From time to time since he’d come home it had crossed Jenny’s mind that she should tell him about Mr. Matson’s visit, but she hadn’t, and she understood why, without having to think it out. This last—how long? Less than forty-eight hours—had been extraordinary. Nothing, not their first physical explorations of their passion for each other, not the boost of renewal on the honeymoon, had been like this hunger, endlessly satisfied, endlessly aching back into life, her whole body like a soft, faint bruise, delighting to be touched. Their need for each other was their only need, though their world, their assumptions, their lifestyle, everything, melted away around them. The stuff they had so far been talking about and dealing with, Jeff’s trouble with Billy, hers over Jerry, had been part of the melting, part of what allowed them to seal themselves into this capsule and watch the process with indifference. Only in the capsule could Jenny have brought herself to tell anyone, even Jeff, about Norma, and done it with such ease and such relief.

Mr. Matson’s visit was different. It concerned Jeff alone, she had been merely an agent, an intruder, who had made the first mistake and then compounded it. The event wasn’t, somehow, part of the melting process.

“I needed a drink,” she said.

“Everything is explained. And forgiven, where appropriate.”

“I may need to hold you to that.”

Adjusting her head on his chest she told him what had happened.
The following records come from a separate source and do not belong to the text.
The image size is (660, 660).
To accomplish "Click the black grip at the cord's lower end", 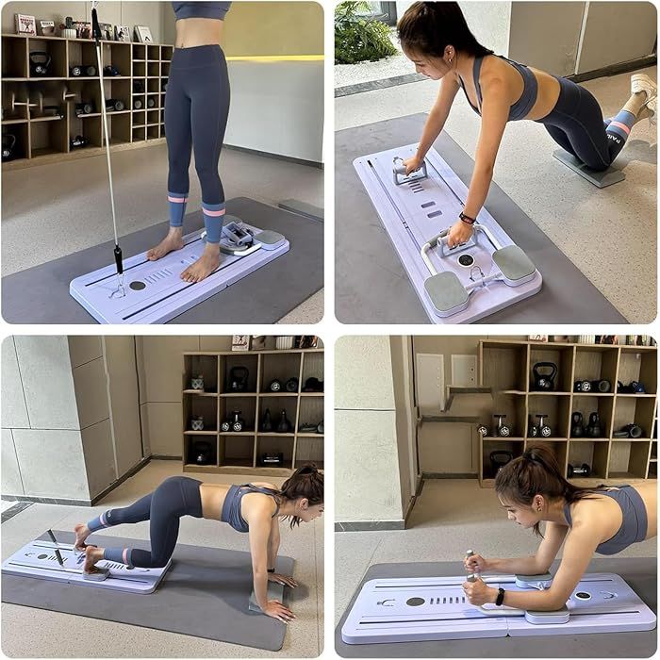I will click(119, 257).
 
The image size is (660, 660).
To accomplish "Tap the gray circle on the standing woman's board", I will click(138, 285).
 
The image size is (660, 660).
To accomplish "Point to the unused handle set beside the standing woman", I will click(238, 239).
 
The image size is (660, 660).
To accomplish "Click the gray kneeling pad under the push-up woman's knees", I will click(588, 168).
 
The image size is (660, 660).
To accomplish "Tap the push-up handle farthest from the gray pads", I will click(411, 170).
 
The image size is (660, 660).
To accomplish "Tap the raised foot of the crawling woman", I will click(82, 536).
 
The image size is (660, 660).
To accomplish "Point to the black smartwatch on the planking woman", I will click(500, 597).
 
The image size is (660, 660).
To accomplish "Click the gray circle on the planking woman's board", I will click(415, 601).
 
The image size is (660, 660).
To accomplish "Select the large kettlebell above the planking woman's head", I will click(544, 377).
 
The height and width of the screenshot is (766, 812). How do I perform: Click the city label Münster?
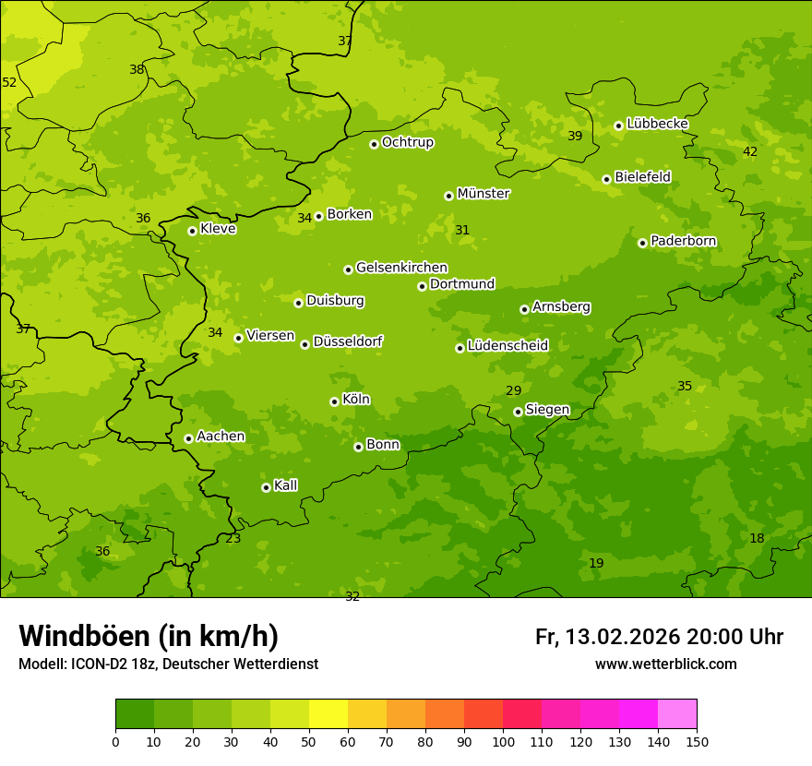483,194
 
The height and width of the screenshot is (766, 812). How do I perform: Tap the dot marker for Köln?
334,401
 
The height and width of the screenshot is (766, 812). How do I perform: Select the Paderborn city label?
683,241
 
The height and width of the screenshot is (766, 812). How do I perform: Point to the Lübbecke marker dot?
618,126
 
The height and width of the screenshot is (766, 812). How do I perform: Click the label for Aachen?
221,437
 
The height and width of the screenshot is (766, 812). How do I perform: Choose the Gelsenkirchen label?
401,268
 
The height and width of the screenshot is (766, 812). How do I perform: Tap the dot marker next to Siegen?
518,412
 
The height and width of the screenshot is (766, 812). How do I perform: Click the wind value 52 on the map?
9,82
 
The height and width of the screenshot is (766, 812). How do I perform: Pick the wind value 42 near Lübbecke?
750,151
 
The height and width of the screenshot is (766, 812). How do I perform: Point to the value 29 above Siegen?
513,390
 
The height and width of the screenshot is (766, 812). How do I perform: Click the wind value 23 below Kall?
233,538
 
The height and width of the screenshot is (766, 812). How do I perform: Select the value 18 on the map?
757,538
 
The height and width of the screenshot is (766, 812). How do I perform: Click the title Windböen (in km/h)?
149,636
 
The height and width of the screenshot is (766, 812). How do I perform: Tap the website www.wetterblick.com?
665,664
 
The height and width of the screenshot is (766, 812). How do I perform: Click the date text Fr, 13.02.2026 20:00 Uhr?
659,637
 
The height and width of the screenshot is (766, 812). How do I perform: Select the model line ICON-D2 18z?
168,664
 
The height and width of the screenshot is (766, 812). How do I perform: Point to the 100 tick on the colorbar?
503,740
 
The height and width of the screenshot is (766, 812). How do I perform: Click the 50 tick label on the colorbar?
309,740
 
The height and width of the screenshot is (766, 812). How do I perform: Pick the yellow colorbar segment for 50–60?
328,713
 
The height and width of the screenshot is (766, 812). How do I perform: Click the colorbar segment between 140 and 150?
677,713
“He’s lying,” said Jeff when she’d finished. “Aunt Clarisse looked after Albert’s affairs until she had her heart attack. That’s when I took over, when I had to move him to Marlings…It sounds to me as if he knew about Uncle Albert all along.”

“Oh…I suppose he might have. He did ham it up a bit when he made the connection. And he was lying earlier on, telling me he’d got the other pistol. But I think a lot of the other stuff was true, or nearly.”

“It doesn’t matter, actually. The only thing that matters is whether he can prove he’s the rightful owner. If he can then I suppose we’ve got to hand the thing over. But I won’t say no to the money he’s offering if it’ll help tide Uncle Albert over for a few months.”

“You don’t think Mr. Matson’s father could have given it to him as a keepsake?”

“Splitting the pair up? And in any case, Uncle Albert would have had it hanging on the wall and told everyone about it, instead of…No, I don’t buy it. Hell, Uncle Albert isn’t going to like it. But I’ll ring this man tomorrow and tell him…”

“I think it is tomorrow. We’re wasting time. Come here.”

But the seal on the capsule was broken, and the late night trucks fumed past on the Ashford Road, and love was no longer any more than love.

DILYS

1

Soundlessly she opened the door and slipped into the room. She liked to find a patient still asleep, so that she could stand by the bed in the dimness and study the altered face. It spoke to her of things the waking mask didn’t, mostly just the peacefulness of being free for a little from the dreary indignities of waiting to die, but sometimes more than that. Sometimes there was a sort of translucency through whose mist she seemed to be able to make out what the face had been twenty, forty, sixty years before—as a child’s even. At other times she saw no more than discontents and rages at the betrayal that had so cynically abrogated the freedom and respect and command that had once seemed written into the contract.